[New Yorker] On January 4, 1995, Senator Daniel Patrick Moynihan, of New York, introduced a bill called the Abolition of the Central Intelligence Agency Act. It had been a rough stretch for the C.I.A. The year before, Aldrich Ames, a longtime officer, had been convicted of being a longtime mole for Soviet (and then Russian) intelligence. Despite having a reputation among his colleagues as a problem drinker who appeared to live far beyond his means, Ames had been given high-level assignments with access to the names of American sources in the U.S.S.R. When the F.B.I. finally arrested him, he was in the Jaguar he used for commuting to work at Langley; by then, he was responsible for the death of at least ten agents. Moynihan said that the case was such a flamboyant display of incompetence that it might actually be a distraction from "the most fundamental defects of the C.I.A." He meant that the agency—in what he considered to be its "defining failure"—had both missed the fact that the Soviet Union was on the verge of collapse and done little to hasten its end.
He gave a diagnosis for what had gone wrong. "Secrecy keeps mistakes secret," he said. "Secrecy is a disease. It causes a hardening of the arteries of the mind." He quoted John le Carré on that point, adding that the best information actually came from the likes of area specialists, diplomats, historians, and journalists. If the C.I.A. was disbanded, he said, the State Department could pick up the intelligence work, and do a better job.

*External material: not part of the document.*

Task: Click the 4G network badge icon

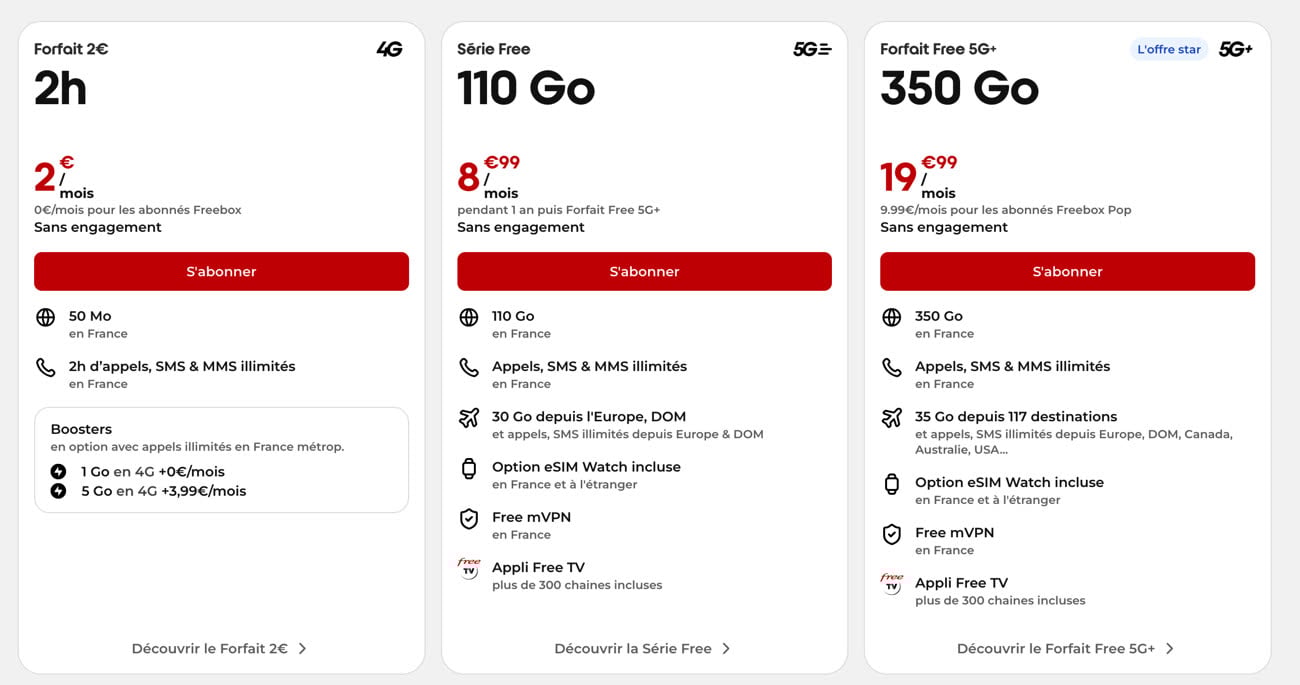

Moynihan was, in some respects, being disingenuous. As he well knew, even if his bill had passed, spies and spying wouldn’t have gone away. The State Department already had its own mini agency, the Bureau of Intelligence and Research. The Departments of Energy and Treasury each had one, too. The Defense Intelligence Agency conducted clandestine operations; U.S. Army Intelligence, Air Force Intelligence, and the Office of Naval Intelligence kept themselves busy as well. The National Security Agency was nearly two decades away from the revelation, by Edward Snowden, a contractor and a former C.I.A. employee, that it had collected information about the phone calls of most Americans, but it was a behemoth even in Moynihan’s time. So was the Federal Bureau of Investigation. There were about a dozen agencies then; now, after reforms that were supposed to streamline things, there are eighteen, including the Office of the Director of National Intelligence (O.D.N.I.), a sort of meta-C.I.A. that has a couple of thousand employees, and the Department of Homeland Security’s Office of Intelligence and Analysis. The Drug Enforcement Administration (which currently has foreign offices in sixty-nine countries) has an Office of National Security Intelligence. Four million people in the United States now have security clearances.